-----Original Message-----
From: Hancock, David (DHANCOCK) [mailto:DHANCOCK@arinc.com]
Sent: Saturday, September 27, 2003 4:37 PM
To: webware-discuss@lists.sourceforge.net
Cc: Adamshick, Greg (GADAMSHI); Bugenhagen, John (JBUGENHA); Kancianic, Jennifer C. (JKANCIAN); Parangot, Reena M. (RMP)
Subject: [Webware-discuss] Webware/WebKit and load-balancing

Has anyone in Webware-land been successful implementing a load-balancer between Apache and one or more WebKit instances?  I've been trying to do this for many weeks without success.  I wrote about my problems a while ago, but I still haven't had any luck. 
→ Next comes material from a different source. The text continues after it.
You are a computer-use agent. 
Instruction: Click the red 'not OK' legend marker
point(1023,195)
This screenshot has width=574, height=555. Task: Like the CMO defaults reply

Hmmm.  Do you really mean load balancing between a single instance of Apache and multiple WebKit instances?  Ordinarily I would assume the load balancer would go _before_ Apache and would load balance between multiple Apache instances, each of which used mod_webkit to talk to their own single instance of WebKit.

Pertinent information: Webware 0.8.1, Python 2.2, RedHat 7.3 (2.4.20something kernel), mod_webkit, DCOracle2 in use, also pymqi (Python binding for MQSeries middleware).  We have two web/application servers, each running Apache and each running WebKit.  We use a Cisco LocalDirector listening on a virtual IP and load-balancing (and failing out) the Apache servers.  Once the LocalDirector binds to the real IP of a web/app server, that server's Apache and WebKit handle the request.  Sessions use the File store, and are NFSed so that either server can get a request and handle the session. 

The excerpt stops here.